**Tasks:**
a. In the wheel vibration article, what car did Doug pick up after the Cleveland Auto Show?
b. List every thing the writer of the wheel vibration article gets asked for or tasked with as the resident car guy.
c. Write out the part of the wheel vibration article starting at "Garage Love: Speed-Dependent" and ending at "my comedic tangents.".

**Page extract:**
______

Garage Love: Speed-Dependent Wheel Vibrations
As the resident car guy in my neighborhood, I get tasked with commiseration when something automotive breaks, prodded for new car advice regularly and hit up for diagnostic work when my friends are uncertain about their cars’ health. One such buddy, Doug, picked up one of those new Dillon Blanski-designed 2013 Ford Fusions last year after the Cleveland Auto Show. He liked the new styling and the Sync in-car entertainment system.
I told him that his decision points were the car enthusiast equivalent of stopping at La Quinta for the night because you see the familiar Mexican-looking sign from the highway that says free Wi-Fi. I added, “Since LaQuinta means ‘Right next to Denny’s’ in Spanish, at least you know you’ll have your breakfast choice taken care of in the morning.” He was not amused with my comedic tangents.
Doug asked me to take a look at the Fusion as he’s been having a vibration in the steering wheel at speed and has not been able to drop the car off at the dealership for diagnosis. He thought the vibration happened at highway speeds, but wasn’t sure where it was coming from.

______

**Entries shown:**

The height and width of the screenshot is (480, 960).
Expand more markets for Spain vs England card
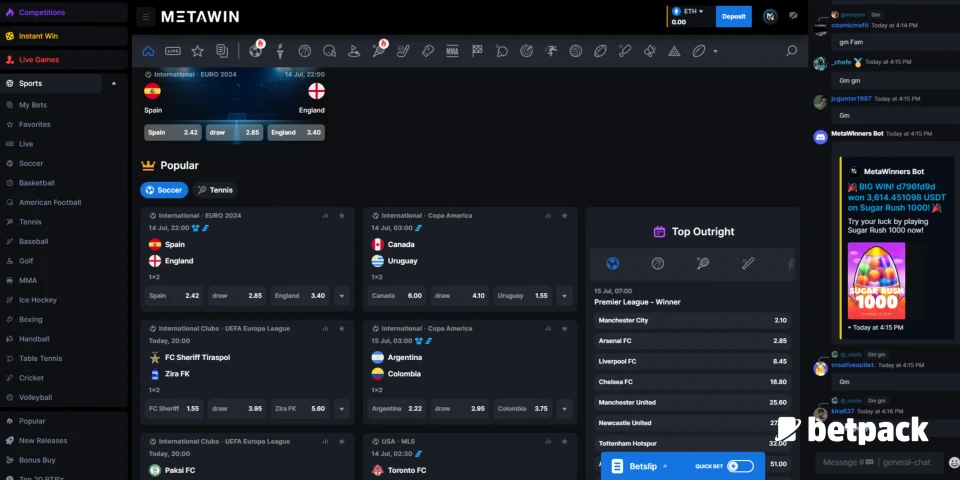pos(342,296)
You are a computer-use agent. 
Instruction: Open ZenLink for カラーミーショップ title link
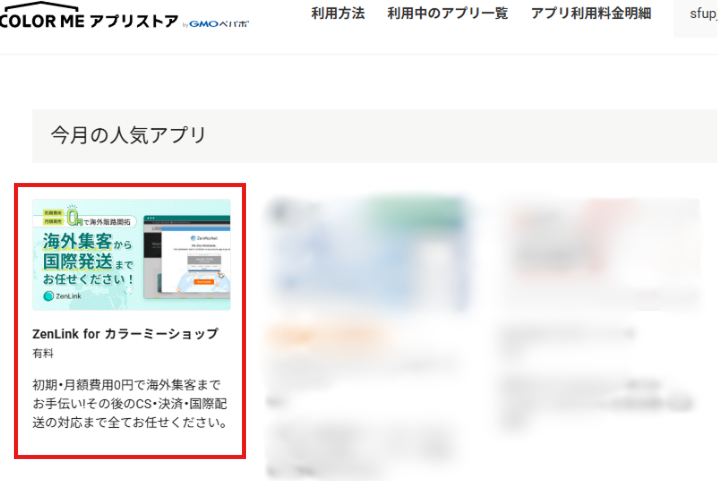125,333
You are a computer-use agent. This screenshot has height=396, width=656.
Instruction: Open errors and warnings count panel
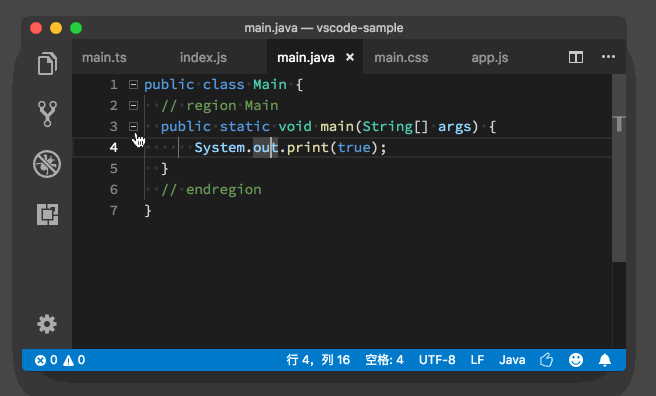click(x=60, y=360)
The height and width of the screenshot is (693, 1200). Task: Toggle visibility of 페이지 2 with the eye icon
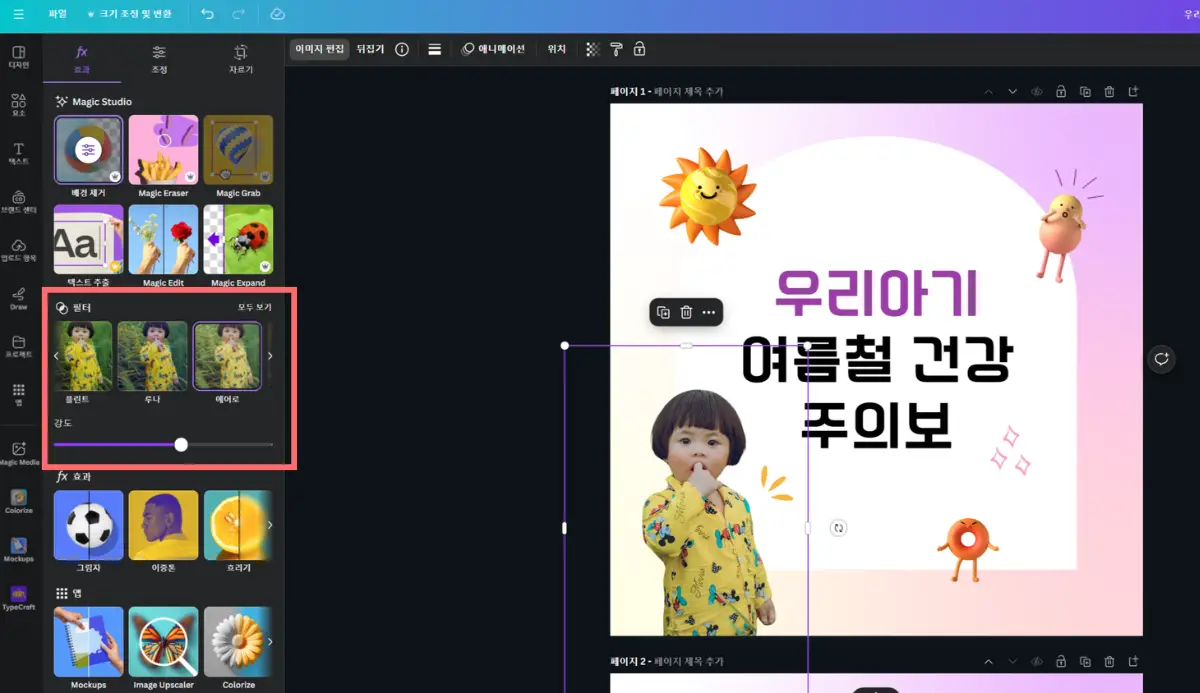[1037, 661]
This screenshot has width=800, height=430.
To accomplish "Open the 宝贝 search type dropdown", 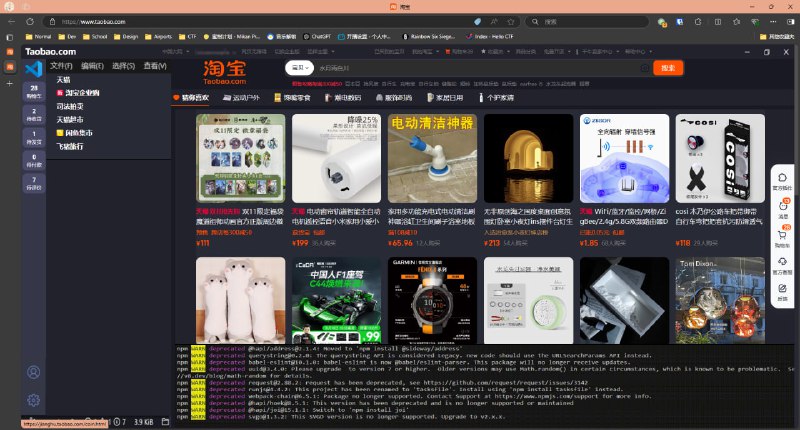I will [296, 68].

______

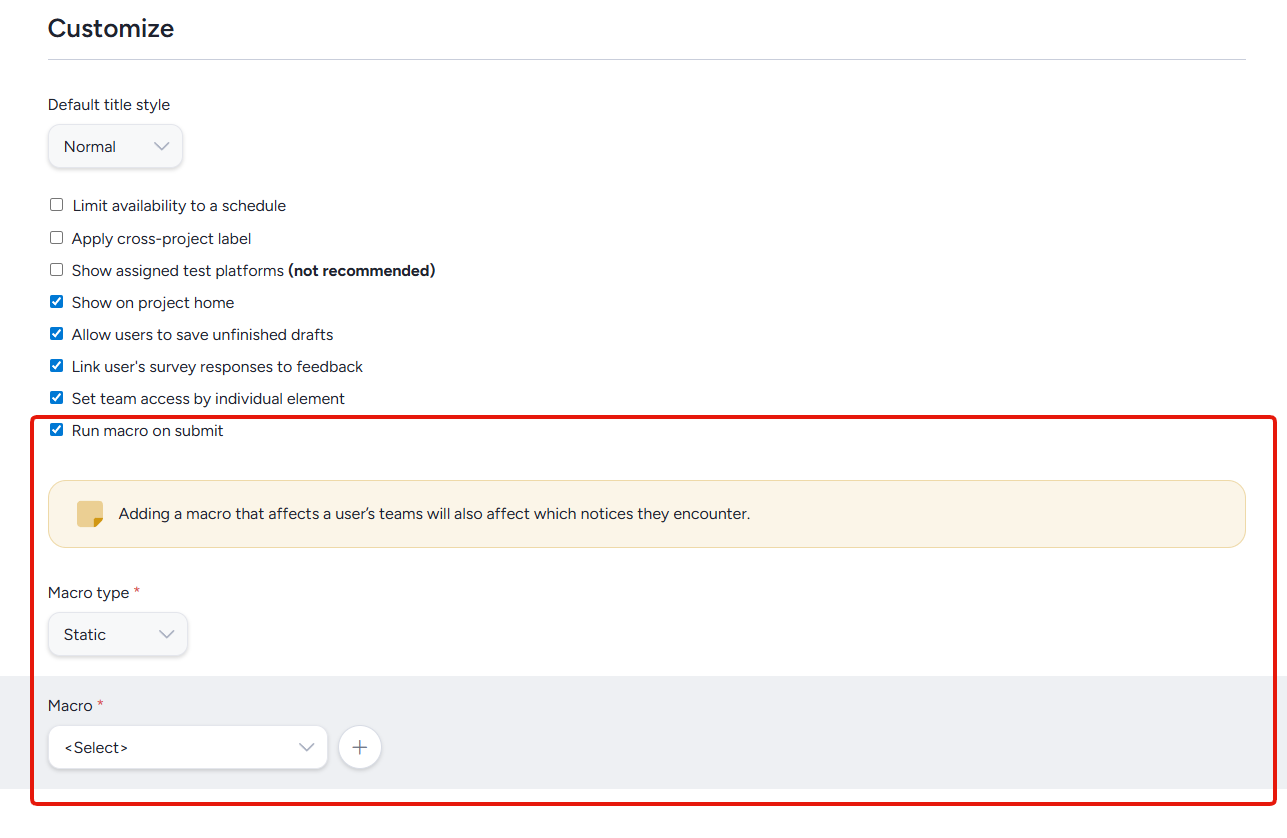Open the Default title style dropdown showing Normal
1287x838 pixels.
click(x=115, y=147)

______

**Set of answers:**
a. A 2013 Ford Fusion.

b.
- Commiseration when something automotive breaks
- New car advice
- Diagnostic work when friends are uncertain about their cars' health

c.
Garage Love: Speed-Dependent Wheel Vibrations
As the resident car guy in my neighborhood, I get tasked with commiseration when something automotive breaks, prodded for new car advice regularly and hit up for diagnostic work when my friends are uncertain about their cars’ health. One such buddy, Doug, picked up one of those new Dillon Blanski-designed 2013 Ford Fusions last year after the Cleveland Auto Show. He liked the new styling and the Sync in-car entertainment system.
I told him that his decision points were the car enthusiast equivalent of stopping at La Quinta for the night because you see the familiar Mexican-looking sign from the highway that says free Wi-Fi. I added, “Since LaQuinta means ‘Right next to Denny’s’ in Spanish, at least you know you’ll have your breakfast choice taken care of in the morning.” He was not amused with my comedic tangents.